Where do you go when you don't have the answers?
As a trainer I'm always looking for new resources. Are there reputable sites, companies or periodicals that you frequent when you enter unfamiliar territory? For instance, if a client has a condition you haven't seen before or is following a new dieting trend, or perhaps when you're looking for new exercises or equipment to incorporate into your routines? I'm looking to stay well-informed without going beyond a personal trainer's scope of practice. Thanks!
my approach is very similar to Danielle's. I google and then look here, there and everywhere.
Personally, I am not concerned about the trainer's scope of practice when I look for information. This only becomes relevant the moment you APPLY something beyond your scope. I often read medical texts as background information. That does not mean that I will 'diagnose' anything or make statements about treatments.
As far as new exercises or equipment: I am fortunate to attend the IDEA conferences often where I get a chance to try out the latest and greatest. This gives me an opportunity to assess it and implement it as appropriate.
I hope that this helps.
Also, I'm finding my LinkedIn group threads to be very beneficial, especially for Pilates. Someone will post a question pertaining to a client issue and all of the other certified and experienced trainers/instructors/physical therapists/doctors put in their knowledge. It resembles a discussion room full of educated professionals!
I will go to Google and look for reputatble studies, my university library, or my own library. I find most of the material by publishers Human Kinetics and Lippincott Williams & Wilkins invaluable, but inaccessible without a fee. I also look at NIH, CDC and similar websites depending on my search criteria. For creative exercises I may look at A.C.E. videos, IDEA videos, ACSM EIM videos or others on utube. Then I decide what works and does not work for my needs.
I've learned alot from Dr. Michael Jones. Books he suggested that we have in our library, I purchased like Taber's Cyclopedic Medical Dictionary, the Merck Manual.
I find the ACSM Resource Manual a good resource as it covers information pertaining to the scope of practice of a personal trainer all the way through to a clinical exercise physiologist.
If you have an ACSM credential you can alway research their online journals.
One can always visit www.pubmed.gov. If you are ACE certified one can utilize Sports Discus and look up the research pertaining to the area you are unclear about.
Hope this is of help to you.
IDEA has some great stuff online! Check out their article library!

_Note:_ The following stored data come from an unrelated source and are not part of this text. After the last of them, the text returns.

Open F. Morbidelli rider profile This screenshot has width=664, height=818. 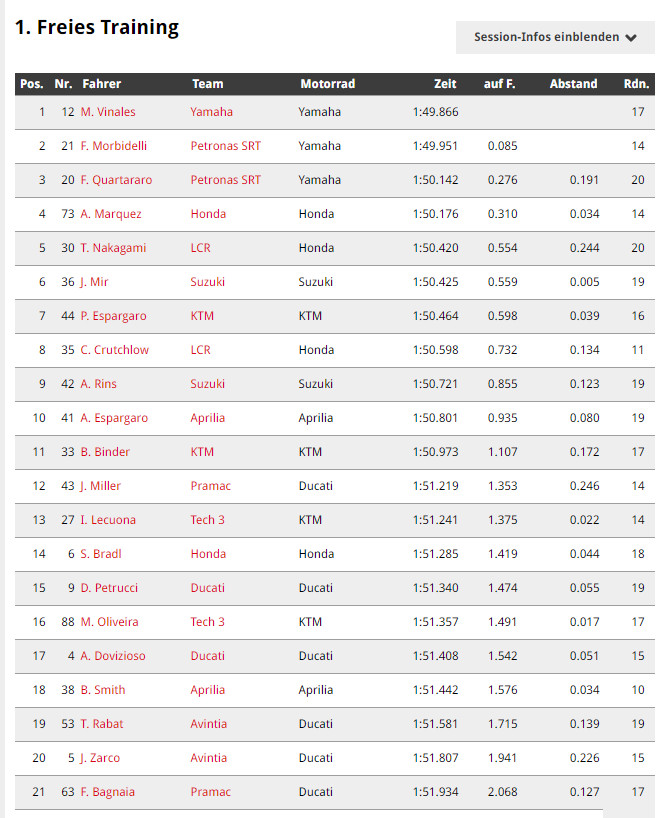click(x=113, y=146)
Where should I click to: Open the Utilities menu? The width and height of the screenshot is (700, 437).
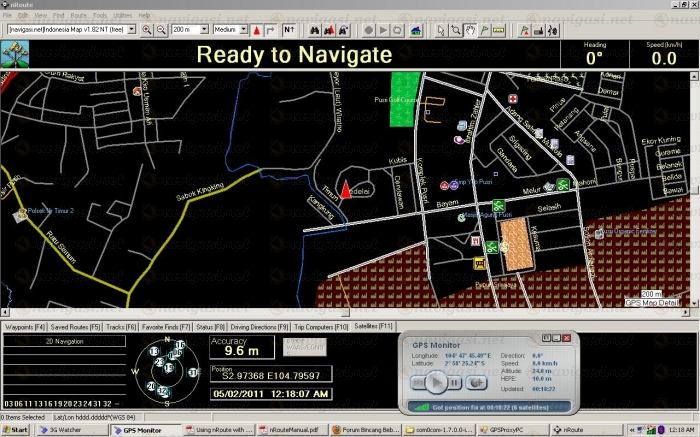click(x=122, y=16)
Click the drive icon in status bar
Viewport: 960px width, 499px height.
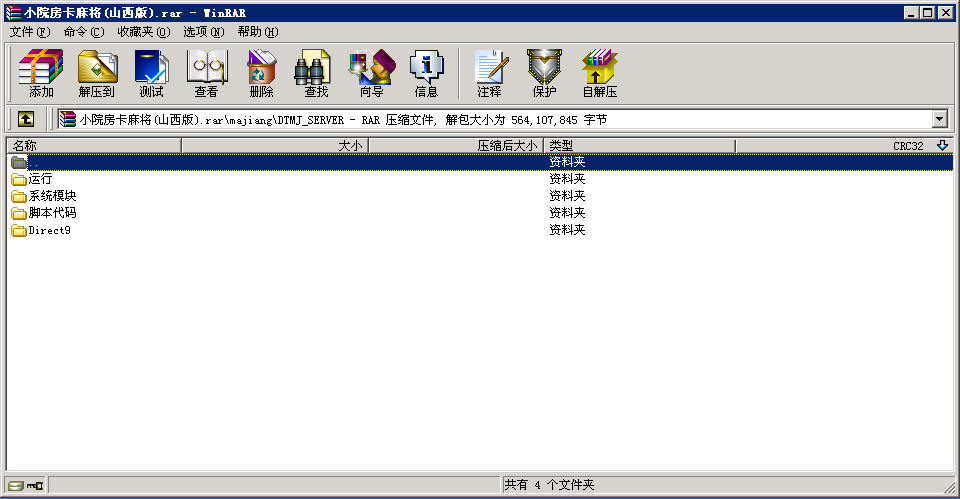(x=18, y=485)
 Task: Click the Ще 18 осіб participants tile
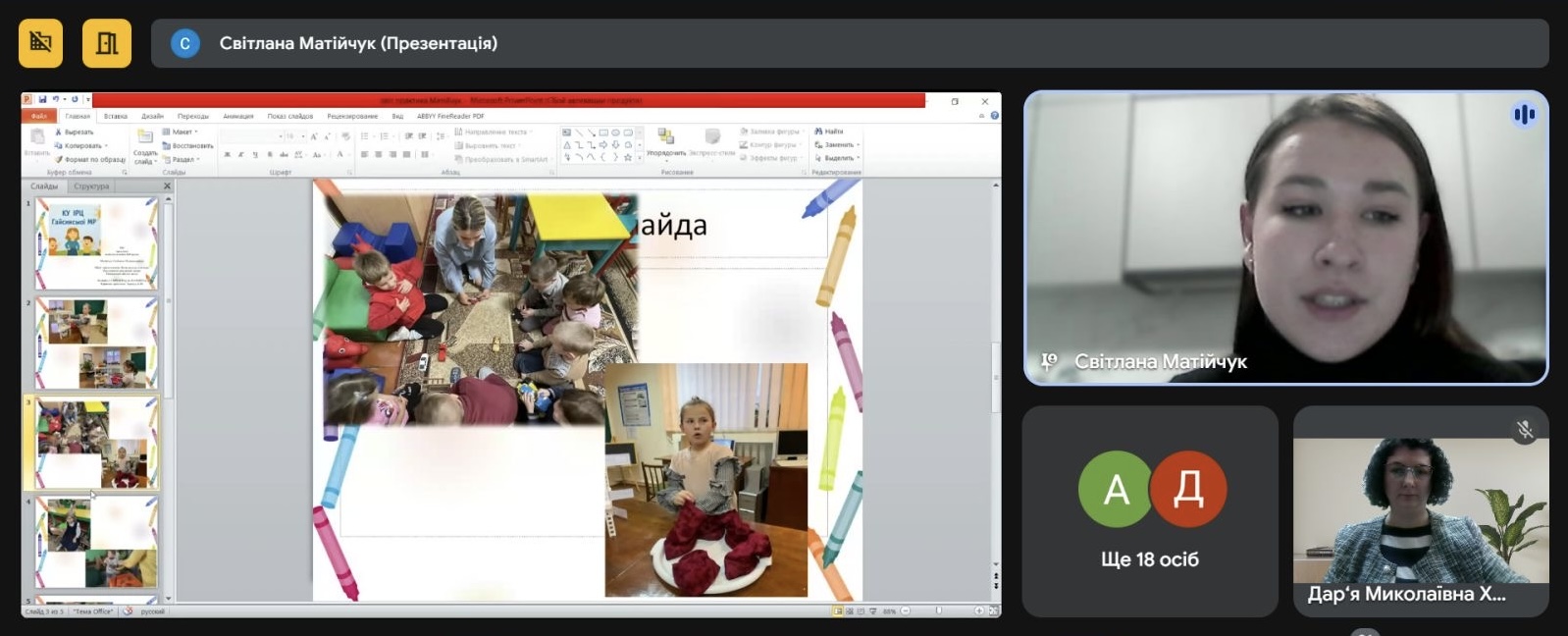coord(1150,511)
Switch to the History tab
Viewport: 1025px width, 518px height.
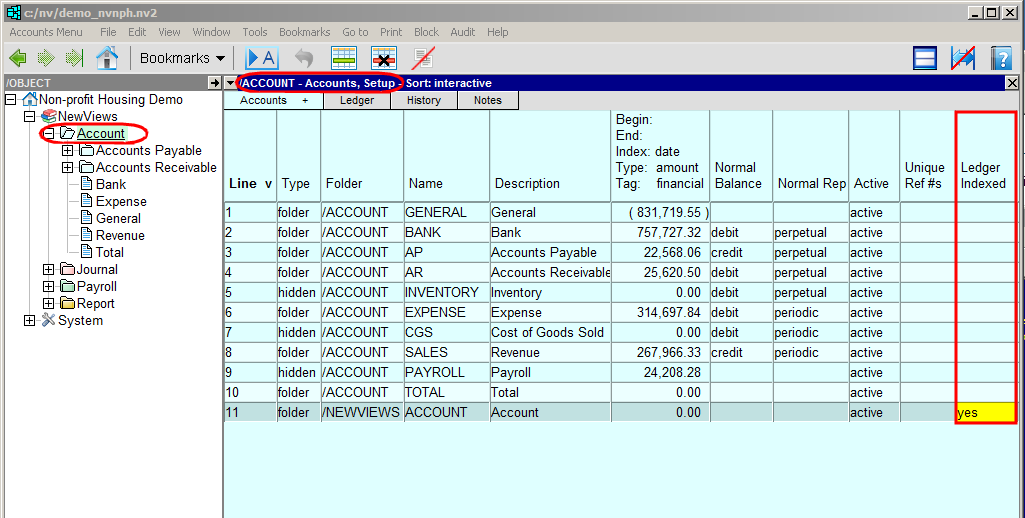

As an ACE professional, you should get the IDEA Fitness Journal? There are always awesome articles in those journals, and after having gotten a number of them, they are my go-to source to find out more information on most things. When I can't find an answer that I'm looking for, I'll just google until I find something that has a .org or .edu extension and I'll interpret it as either legitimate and relevant or not based on 1.) my knowledge of functional movement and training etc. and 2.) the credentials of those who published the information.
Short answer?... The world wide web!